O barco desliza devagar pelo canal estreito, e o mundo muda de escala. Árvores de raízes aéreas se erguem como colunas de uma catedral verde, e o chão — quando visível entre a lama negra e brilhante — pulsa com caranguejos que desaparecem em buracos no primeiro sinal de perigo. João do Mangue, como é conhecido em Paranaguá, guia o leme com uma mão e aponta com a outra: "Olha ali, naquelas raízes. Viu? Um guaiamum. Dizem que é raro ver de dia."

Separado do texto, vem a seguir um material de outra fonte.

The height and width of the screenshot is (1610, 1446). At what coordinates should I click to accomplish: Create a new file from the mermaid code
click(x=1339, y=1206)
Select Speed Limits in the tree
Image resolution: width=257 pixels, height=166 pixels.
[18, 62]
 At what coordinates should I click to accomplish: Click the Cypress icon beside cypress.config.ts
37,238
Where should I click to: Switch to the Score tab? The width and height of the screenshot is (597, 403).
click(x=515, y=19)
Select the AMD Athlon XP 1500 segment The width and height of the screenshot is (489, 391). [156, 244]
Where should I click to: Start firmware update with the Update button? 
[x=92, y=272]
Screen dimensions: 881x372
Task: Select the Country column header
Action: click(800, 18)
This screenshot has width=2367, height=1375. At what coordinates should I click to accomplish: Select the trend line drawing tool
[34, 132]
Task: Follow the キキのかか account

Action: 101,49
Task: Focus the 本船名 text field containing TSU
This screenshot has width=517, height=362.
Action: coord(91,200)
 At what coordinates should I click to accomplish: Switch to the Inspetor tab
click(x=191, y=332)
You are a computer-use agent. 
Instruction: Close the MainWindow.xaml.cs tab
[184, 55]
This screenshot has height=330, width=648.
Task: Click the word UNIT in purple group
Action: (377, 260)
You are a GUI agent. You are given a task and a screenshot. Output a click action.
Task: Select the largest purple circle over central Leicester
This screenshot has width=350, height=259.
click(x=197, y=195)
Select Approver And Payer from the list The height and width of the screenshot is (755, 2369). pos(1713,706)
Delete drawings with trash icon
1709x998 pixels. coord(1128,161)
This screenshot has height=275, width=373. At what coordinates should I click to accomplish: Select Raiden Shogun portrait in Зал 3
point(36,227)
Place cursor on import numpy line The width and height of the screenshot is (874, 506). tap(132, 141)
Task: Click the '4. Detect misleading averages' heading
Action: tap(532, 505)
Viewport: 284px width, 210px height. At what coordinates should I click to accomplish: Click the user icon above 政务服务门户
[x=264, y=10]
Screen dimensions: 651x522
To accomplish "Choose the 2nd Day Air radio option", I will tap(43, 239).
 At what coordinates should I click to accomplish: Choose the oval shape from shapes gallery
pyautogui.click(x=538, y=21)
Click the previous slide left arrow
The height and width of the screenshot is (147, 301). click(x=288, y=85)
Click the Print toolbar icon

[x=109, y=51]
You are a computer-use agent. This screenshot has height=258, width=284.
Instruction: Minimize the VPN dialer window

O Estuário de Paranaguá é o maior e mais preservado complexo lagunar do sul do Brasil. Suas quase quatrocentas ilhas, centenas de canais e vinte e sete mil hectares de manguezal formam um labirinto azul e verde entre o continente paranaense e o oceano. É também um dos sítios Ramsar do país — reconhecimento internacional de sua importância para aves aquáticas e biodiversidade costeira.

A maré como relógio

Tudo no manguezal obedece ao ritmo da maré. Na maré alta, os canais se enchem e peixes nadam entre as raízes em busca de alimento e abrigo. Na maré baixa, a lama exposta revela um universo de crustáceos, moluscos e minhocas que alimentam aves, jacarés e as comunidades humanas que vivem nas margens. "A maré é nosso relógio, nosso calendário, nossa bíblia", diz João, que aprendeu a ler os canais com o pai e o avô, ambos extrativistas do mangue.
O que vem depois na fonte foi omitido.